Bala took it on himself to insulate his team from the stress. That entailed doing a fair bit of their work. After about three months, he found himself working 12 hours a day, seven days a week, and taking work home. Then began the insomnia. “My eyes would open at 1.30 am each night. I would be up replying to emails most of the night,” he recalls.

After months of this, he was shocked when his boss suddenly yelled at him for his team’s weak output. “I was putting in my 110 per cent and yet it wasn’t showing. I realised I was doing something wrong.” That’s when he decided to seek therapy. A combination of sleeping pills and counselling sessions later, he embarked on some soul-searching. His therapist made him understand that he needed to delegate. And that he was expecting too much out of himself and his team. “I learnt to change my expectations — a bit like aspiring for an A-grade band, and not necessarily a 100 per cent score,” he explains. Eventually, his team took on more, and Bala learnt to lower his standards and focus on “getting the job done.”

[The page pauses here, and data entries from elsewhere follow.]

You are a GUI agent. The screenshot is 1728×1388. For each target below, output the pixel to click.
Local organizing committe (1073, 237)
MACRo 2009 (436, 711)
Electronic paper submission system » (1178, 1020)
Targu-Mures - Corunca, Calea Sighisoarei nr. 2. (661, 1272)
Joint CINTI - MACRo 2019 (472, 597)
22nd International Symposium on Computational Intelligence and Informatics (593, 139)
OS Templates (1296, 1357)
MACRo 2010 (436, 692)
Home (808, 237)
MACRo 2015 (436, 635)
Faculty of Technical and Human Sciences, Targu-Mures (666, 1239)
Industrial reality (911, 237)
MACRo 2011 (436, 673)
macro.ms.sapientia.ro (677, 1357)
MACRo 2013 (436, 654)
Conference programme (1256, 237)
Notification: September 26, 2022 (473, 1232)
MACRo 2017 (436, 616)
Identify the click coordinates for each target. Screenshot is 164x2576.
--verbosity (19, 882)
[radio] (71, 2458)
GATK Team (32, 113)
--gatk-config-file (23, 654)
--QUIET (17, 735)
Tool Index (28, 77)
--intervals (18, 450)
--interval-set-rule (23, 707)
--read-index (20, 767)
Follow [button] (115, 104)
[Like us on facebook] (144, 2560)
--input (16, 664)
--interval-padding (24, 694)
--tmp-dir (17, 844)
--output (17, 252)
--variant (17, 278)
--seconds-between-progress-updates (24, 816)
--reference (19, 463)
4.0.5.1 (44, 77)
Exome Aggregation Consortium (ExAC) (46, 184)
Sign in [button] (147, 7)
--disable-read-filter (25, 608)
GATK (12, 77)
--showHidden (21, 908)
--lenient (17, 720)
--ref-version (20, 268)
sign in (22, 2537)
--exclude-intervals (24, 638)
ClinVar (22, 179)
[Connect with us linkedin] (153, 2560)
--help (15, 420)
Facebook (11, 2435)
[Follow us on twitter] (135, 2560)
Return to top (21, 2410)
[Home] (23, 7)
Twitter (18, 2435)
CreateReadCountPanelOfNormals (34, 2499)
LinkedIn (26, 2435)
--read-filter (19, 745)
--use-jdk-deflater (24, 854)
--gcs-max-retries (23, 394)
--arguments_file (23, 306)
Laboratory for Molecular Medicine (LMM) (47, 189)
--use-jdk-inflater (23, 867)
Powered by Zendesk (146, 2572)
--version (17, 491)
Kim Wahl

“It breaks you, not being able to cope,” Dr Rahul Chandok, senior consultant and psychiatrist with Fortis hospital, tells BLink over a phone interview. While the physical damage can include blood pressure, diabetes and infertility, the emotional and mental breakdown is more lethal.

According to a survey by the global consulting firm Manpower Group, young Indians clock more hours at work than their global peers. Millennials (those born in the 1980s and 1990s) in India put in 52 hours per week on average, compared to 48 in China, 46 in Japan, 45 in the US, 42 in Canada, 43 in Germany and 41 in the UK .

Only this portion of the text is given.